Identify all lines in the data containing the string "computer". Copy them out.

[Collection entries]
#####
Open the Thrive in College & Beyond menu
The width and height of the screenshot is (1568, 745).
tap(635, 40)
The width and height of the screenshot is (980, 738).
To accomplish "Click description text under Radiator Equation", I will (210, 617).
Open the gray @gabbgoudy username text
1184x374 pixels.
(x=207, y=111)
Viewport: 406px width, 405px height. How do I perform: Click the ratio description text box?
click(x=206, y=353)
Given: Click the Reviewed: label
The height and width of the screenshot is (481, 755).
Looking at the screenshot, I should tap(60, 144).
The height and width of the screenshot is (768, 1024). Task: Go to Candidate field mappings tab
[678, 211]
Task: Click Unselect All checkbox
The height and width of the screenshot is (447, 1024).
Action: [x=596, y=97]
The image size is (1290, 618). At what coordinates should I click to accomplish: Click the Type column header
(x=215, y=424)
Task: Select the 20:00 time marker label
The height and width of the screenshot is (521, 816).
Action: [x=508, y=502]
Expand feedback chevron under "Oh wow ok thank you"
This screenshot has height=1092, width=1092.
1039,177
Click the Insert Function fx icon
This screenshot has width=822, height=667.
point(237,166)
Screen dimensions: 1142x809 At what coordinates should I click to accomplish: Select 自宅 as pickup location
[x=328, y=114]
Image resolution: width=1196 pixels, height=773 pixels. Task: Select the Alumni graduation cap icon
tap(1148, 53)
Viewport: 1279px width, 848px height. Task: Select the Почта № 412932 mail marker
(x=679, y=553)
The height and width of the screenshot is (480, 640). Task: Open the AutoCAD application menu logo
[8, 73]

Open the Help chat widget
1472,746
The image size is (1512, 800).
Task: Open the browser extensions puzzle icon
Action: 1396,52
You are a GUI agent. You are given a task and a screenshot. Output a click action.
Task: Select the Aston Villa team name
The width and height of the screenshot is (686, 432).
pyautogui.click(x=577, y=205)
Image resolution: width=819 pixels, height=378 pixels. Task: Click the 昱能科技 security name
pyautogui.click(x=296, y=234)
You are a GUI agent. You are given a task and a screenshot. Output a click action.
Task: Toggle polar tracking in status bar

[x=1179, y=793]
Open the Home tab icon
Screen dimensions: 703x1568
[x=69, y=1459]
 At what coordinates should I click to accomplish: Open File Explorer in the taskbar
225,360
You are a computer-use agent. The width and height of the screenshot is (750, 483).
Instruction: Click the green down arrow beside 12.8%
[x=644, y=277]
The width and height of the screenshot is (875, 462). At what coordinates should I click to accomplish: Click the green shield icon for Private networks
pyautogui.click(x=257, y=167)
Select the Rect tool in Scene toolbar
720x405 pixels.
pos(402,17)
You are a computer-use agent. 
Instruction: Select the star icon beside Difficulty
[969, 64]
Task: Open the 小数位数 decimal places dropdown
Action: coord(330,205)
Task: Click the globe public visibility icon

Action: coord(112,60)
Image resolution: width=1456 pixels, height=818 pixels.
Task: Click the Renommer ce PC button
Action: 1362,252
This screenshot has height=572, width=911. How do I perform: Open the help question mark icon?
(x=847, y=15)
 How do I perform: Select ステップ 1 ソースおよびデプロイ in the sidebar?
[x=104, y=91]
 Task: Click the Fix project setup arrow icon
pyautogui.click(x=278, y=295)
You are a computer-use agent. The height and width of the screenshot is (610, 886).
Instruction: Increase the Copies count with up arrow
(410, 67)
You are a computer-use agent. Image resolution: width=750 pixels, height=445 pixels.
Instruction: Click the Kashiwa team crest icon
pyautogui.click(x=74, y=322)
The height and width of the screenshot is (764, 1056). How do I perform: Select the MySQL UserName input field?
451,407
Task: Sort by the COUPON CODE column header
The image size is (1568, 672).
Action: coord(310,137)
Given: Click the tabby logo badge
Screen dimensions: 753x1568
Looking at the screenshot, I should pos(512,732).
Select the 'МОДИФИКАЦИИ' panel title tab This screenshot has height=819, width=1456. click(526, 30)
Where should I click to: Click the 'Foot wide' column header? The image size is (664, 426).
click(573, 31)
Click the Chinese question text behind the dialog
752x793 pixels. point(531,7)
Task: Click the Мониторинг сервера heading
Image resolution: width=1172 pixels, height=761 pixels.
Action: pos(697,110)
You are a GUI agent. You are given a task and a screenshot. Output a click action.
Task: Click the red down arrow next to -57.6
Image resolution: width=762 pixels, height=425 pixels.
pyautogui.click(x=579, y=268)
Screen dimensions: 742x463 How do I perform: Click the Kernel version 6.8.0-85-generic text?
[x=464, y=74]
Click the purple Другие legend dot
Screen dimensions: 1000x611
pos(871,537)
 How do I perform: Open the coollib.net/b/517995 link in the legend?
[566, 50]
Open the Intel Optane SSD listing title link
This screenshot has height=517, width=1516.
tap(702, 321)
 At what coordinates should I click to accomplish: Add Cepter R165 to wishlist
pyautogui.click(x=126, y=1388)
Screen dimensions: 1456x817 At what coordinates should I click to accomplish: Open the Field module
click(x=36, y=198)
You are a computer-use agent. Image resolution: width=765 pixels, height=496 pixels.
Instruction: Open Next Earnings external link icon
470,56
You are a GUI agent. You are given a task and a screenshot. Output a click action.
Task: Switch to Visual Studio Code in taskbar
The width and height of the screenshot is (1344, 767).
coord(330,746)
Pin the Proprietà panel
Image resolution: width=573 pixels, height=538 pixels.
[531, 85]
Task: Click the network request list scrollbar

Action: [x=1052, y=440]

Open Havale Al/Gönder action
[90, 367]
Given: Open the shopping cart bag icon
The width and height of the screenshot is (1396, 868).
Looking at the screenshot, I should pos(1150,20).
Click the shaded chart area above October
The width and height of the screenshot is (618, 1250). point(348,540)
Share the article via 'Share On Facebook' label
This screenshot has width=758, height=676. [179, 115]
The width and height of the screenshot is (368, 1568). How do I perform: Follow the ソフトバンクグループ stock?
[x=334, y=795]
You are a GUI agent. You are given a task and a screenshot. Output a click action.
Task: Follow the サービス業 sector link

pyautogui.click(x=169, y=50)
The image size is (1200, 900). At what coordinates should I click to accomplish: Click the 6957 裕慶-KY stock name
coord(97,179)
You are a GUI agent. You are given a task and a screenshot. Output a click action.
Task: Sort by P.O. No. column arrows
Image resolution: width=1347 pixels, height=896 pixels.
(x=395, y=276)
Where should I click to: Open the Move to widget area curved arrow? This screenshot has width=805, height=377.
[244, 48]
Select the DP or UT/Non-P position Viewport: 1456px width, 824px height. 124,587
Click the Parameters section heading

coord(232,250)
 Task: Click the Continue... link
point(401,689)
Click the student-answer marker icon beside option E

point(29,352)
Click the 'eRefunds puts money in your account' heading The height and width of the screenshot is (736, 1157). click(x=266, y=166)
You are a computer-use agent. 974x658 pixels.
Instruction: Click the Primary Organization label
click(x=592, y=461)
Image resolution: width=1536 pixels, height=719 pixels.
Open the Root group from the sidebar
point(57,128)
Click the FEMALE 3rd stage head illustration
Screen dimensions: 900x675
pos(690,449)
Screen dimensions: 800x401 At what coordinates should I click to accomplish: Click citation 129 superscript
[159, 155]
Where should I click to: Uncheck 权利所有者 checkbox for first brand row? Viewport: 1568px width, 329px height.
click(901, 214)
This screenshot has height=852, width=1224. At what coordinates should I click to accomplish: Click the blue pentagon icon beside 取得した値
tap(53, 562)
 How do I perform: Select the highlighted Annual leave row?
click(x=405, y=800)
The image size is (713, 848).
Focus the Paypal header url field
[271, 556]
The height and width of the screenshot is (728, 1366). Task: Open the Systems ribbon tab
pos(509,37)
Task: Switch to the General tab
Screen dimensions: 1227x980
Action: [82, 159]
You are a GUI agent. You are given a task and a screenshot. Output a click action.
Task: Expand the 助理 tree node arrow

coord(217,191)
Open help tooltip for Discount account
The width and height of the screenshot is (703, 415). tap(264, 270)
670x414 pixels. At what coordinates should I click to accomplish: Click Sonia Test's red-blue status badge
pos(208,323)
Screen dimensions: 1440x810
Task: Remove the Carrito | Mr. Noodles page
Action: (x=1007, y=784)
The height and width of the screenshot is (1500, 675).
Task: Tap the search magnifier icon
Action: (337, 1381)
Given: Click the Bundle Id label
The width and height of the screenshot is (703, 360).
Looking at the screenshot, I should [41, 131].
#####
- TASK OUTPUT -
You are a computer-use agent. The width and height of the screenshot is (750, 483).
You are a computer-use agent. 
You are a computer-use agent. The height and width of the screenshot is (610, 886).
You are a computer-use agent. Image resolution: width=750 pixels, height=445 pixels.
You are a computer-use agent. Image resolution: width=765 pixels, height=496 pixels.
You are a computer-use agent. 974x658 pixels.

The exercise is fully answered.